時間栄養学から考えるプロテインのタイミング

 

こんにちわ。今回の講義は、時間栄養学から考えるプロテインの適切なタイミングです。時間栄養学という言葉は栄養士さん以外聞きなれないワードですが、要は体内時計を考慮した食事の学問です。私の知る限りで、プロテインと時間栄養学を掛け合わせた記事、論文はここ以外に存在しません。
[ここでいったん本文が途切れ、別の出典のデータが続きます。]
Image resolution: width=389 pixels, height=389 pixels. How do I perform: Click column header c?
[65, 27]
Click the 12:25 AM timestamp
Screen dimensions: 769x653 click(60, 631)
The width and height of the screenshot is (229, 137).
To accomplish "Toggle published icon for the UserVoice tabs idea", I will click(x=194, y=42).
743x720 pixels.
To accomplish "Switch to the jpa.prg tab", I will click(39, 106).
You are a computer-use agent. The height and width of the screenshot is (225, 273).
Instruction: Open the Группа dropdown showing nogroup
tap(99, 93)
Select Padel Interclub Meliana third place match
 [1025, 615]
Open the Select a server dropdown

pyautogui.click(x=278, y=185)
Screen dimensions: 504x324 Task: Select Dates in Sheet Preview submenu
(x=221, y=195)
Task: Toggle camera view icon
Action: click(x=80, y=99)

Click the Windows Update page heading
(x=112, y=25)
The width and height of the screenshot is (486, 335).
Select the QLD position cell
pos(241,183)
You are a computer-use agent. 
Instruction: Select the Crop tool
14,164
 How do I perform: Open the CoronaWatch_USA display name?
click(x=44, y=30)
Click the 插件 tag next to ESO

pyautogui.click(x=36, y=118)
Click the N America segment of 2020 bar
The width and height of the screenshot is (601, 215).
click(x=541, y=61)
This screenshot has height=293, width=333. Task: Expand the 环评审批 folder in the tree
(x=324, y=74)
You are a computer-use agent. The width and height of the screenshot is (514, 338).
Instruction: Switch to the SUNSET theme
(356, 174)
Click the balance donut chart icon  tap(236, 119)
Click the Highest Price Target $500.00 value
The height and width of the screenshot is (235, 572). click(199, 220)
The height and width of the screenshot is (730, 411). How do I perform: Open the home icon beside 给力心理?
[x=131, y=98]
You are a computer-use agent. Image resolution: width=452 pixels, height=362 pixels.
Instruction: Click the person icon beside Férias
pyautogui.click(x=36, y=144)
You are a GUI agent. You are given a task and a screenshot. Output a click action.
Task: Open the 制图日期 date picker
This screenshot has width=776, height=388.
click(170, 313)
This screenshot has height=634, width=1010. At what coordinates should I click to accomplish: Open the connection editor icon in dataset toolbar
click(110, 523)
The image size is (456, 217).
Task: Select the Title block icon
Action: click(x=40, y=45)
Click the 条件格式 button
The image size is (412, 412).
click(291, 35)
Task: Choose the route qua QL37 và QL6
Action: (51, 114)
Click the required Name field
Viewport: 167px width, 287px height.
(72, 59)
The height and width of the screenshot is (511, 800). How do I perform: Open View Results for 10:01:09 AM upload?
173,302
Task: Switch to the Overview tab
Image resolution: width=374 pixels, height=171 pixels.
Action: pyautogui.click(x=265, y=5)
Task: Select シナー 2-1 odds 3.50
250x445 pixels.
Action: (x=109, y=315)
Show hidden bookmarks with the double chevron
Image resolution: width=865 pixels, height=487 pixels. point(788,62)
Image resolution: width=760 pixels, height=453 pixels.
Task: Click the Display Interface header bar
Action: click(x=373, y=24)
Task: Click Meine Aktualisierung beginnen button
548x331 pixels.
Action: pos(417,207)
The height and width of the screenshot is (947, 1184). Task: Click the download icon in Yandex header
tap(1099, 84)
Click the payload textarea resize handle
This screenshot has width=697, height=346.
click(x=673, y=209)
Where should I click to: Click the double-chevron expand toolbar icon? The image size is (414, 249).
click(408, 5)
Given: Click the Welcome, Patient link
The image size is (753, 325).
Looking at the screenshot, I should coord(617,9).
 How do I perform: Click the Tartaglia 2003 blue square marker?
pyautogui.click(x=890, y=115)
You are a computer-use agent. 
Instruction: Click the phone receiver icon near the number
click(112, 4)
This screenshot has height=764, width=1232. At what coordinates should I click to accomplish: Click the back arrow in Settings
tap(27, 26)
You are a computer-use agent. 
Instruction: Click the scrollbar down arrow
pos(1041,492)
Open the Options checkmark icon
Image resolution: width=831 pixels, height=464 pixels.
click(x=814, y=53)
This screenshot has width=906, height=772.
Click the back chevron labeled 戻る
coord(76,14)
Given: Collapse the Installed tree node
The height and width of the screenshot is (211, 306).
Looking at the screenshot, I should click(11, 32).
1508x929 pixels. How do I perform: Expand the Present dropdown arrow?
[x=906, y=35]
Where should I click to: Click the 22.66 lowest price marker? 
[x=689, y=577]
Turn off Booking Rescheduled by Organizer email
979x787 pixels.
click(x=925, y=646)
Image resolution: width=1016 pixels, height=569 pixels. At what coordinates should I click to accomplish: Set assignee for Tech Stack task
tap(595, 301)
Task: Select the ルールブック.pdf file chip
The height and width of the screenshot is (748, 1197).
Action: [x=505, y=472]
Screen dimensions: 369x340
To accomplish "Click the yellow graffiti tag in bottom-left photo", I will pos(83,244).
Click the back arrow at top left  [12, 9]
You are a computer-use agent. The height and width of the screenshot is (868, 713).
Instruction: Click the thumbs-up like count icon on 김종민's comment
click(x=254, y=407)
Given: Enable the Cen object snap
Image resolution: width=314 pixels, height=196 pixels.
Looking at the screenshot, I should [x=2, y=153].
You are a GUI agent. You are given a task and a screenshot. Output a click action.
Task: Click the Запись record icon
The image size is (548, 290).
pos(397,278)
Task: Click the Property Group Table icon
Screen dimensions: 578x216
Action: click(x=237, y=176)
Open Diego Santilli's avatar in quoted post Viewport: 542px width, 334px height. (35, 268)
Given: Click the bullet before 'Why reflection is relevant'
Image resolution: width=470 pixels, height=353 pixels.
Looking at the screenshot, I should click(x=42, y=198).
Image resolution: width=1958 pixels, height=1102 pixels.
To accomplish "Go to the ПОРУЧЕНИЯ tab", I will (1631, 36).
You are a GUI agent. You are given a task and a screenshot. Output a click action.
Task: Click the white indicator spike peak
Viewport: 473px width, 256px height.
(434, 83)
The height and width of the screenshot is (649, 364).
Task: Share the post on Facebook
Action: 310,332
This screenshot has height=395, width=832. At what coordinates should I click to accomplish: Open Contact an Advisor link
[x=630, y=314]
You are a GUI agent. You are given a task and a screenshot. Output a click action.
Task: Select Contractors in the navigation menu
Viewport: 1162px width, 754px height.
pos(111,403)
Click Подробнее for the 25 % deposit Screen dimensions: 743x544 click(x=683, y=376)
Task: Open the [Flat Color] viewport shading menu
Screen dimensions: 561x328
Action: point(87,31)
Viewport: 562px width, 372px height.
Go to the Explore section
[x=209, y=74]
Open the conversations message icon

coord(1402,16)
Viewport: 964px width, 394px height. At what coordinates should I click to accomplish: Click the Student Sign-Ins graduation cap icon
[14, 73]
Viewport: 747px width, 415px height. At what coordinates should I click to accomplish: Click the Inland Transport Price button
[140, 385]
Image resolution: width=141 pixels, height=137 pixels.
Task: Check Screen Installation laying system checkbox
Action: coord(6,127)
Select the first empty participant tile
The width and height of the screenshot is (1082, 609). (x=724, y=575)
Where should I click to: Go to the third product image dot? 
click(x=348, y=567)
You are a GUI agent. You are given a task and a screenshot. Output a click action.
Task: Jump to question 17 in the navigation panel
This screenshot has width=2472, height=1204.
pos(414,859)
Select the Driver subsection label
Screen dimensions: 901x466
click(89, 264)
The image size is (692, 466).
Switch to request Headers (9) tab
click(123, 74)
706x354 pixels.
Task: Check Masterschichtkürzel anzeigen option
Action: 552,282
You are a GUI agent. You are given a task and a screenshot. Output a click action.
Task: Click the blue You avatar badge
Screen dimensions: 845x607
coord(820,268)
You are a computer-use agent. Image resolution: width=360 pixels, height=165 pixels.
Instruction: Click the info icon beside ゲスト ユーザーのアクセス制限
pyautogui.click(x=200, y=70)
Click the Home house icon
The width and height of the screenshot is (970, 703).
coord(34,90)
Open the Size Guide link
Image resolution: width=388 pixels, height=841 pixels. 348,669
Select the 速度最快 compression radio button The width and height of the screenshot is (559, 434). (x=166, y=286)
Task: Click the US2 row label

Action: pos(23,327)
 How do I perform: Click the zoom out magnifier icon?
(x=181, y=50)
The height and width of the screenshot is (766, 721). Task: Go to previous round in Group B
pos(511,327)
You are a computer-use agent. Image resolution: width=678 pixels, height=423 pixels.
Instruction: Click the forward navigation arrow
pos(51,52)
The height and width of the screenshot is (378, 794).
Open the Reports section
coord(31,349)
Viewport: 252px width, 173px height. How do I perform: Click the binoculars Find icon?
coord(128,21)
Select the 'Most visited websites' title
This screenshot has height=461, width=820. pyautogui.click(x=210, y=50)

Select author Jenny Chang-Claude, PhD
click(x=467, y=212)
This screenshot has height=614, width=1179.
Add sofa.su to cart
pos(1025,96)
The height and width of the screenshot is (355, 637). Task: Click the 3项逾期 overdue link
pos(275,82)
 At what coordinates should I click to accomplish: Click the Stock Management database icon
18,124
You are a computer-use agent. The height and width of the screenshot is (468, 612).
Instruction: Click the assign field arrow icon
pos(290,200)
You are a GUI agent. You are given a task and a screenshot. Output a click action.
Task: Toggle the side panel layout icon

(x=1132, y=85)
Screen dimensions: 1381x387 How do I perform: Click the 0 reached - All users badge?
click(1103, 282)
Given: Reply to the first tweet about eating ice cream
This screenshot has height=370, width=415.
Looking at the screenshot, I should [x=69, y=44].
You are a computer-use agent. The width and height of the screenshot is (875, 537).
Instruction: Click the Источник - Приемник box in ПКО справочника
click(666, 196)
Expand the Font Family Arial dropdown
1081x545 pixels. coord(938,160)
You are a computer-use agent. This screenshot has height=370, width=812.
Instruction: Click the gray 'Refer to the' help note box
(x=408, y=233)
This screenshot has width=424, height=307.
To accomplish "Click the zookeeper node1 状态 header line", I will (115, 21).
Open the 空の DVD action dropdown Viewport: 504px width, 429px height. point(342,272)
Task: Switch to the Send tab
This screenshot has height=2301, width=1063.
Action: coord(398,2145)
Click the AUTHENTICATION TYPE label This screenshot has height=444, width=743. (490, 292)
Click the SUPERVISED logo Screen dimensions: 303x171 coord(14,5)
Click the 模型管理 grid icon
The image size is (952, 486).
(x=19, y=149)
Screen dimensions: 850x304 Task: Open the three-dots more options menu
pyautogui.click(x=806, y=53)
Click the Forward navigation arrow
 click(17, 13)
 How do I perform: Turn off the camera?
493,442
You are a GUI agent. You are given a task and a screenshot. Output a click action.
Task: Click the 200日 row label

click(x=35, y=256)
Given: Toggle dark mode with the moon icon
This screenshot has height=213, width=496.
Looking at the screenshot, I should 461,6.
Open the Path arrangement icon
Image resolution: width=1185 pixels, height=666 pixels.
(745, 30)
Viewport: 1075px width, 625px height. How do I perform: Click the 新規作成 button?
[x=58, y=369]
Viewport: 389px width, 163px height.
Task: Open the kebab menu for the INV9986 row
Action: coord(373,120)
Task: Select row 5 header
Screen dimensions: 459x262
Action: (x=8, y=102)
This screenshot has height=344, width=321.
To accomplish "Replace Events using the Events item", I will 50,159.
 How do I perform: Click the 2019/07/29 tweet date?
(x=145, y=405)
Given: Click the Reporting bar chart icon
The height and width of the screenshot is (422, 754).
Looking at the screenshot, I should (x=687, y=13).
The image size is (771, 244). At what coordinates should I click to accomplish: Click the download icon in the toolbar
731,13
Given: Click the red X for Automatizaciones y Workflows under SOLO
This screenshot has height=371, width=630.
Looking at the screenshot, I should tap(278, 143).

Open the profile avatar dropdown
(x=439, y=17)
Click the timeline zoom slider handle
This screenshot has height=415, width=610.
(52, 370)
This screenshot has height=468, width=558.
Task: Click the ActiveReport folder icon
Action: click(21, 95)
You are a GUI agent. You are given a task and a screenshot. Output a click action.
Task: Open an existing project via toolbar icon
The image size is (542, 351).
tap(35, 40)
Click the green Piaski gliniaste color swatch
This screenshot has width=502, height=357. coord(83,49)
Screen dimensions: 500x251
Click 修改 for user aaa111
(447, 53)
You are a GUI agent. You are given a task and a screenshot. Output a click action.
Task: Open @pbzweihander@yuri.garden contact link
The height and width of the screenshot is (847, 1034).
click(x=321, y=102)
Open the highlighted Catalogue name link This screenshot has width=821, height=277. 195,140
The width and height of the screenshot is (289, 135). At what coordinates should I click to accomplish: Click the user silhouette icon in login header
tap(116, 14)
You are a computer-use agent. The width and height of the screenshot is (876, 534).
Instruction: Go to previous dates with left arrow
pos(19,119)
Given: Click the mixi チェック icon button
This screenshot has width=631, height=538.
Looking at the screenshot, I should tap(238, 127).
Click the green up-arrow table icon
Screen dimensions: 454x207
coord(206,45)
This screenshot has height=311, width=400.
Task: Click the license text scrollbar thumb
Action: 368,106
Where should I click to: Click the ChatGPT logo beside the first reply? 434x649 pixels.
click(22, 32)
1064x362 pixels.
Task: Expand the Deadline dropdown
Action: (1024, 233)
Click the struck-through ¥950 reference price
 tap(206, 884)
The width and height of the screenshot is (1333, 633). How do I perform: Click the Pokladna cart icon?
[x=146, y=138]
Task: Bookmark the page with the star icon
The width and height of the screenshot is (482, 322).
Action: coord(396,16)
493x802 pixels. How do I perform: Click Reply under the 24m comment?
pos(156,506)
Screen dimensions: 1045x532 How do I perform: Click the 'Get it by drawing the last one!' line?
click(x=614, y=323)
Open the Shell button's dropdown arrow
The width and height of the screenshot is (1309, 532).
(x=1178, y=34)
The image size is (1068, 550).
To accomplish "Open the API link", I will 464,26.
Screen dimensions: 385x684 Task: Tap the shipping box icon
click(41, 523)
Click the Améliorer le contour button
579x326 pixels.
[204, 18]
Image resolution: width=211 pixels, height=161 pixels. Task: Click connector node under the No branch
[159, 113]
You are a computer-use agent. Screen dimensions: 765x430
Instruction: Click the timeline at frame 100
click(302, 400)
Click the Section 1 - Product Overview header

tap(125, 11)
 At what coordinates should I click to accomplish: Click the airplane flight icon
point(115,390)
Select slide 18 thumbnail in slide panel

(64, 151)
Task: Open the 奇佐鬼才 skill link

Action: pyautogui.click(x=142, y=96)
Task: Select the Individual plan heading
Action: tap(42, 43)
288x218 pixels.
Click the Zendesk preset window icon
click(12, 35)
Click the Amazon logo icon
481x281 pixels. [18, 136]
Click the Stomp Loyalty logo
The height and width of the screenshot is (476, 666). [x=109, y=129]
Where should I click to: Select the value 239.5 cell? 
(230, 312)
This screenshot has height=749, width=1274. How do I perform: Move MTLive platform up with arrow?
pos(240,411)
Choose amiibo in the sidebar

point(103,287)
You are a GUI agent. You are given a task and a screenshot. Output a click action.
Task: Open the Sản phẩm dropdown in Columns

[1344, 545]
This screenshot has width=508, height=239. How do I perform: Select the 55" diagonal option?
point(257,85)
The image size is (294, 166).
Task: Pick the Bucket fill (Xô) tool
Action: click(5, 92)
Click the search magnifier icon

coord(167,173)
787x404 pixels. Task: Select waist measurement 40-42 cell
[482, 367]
今回の記事を読み終わると、時間栄養学を多少なりとも理解できます。また、体内時計に合わせた食事、栄養の考え方が身に付きますので、最後までお付き合いください。

 

講義構成

 

時間栄養学:体内時計を考慮した栄養学

体内時計は、いくつかの時計遺伝子で構成されており、転写の活性と抑制が24時間周期でおきています。体内時計は脳(視交叉上核)に主時計があり、他の脳(脳時計)や臓器、筋肉、血球(末梢時計)が存在します。それぞれの時計は異なって針を刻んでいます。それらの時計を合せる(同調)させる刺激が、「朝食」と「太陽の光」、「活動」です。

 

朝食は体内時計の指針

朝食を毎日同じ時間に食べると、より体内時計が整うと言われます。朝食は内臓に存在する末梢体内時計と脳時計を最も同調させる効果があります。

体内時計を同調させるのに必要な栄養素は、「糖質」と「たんぱく質」です。脂質は体内時計の周期を逆に長くしてしまうという報告もあり、朝食で脂肪の多い食事はオススメできません。エネルギー源のグルコースとカラダを作るアミノ酸を朝食で摂取しましょう。朝食の糖質摂取は、血糖値の上昇とインスリンの分泌を促しますが、この刺激が体内時計を同調させるとの報告もあります。

  • 朝からプロテインを飲む事は、時間栄養学の視点からみても有効です。

 

夕食の時間で体内時計のリズムが崩れる

夕食の時間が遅くなると、体内時計に影響を及ぼす事が分かっています。健常成人を対象として夕食を18時と21時に摂った群を比べると、21時に夕食を食べた群の食後血糖値のピーク値が高く、かつ高血糖状態が長い結果となりました(Lajiyama S, et al. Deabetes Res Clin Pract 2018.)。遅い時間の夕食は、過剰なインスリン分泌を引き起こし、中性脂肪の合成を亢進させ、肥満、糖尿病のリスクを高めてしまいます。これらの作用は、体内時計のリズムを崩す要因となります。夕食が21事以降と遅くなる場合は、おにぎりやパンを18時に軽く取りましょう。分食をすれば、体内時計に影響が少ない報告もあります。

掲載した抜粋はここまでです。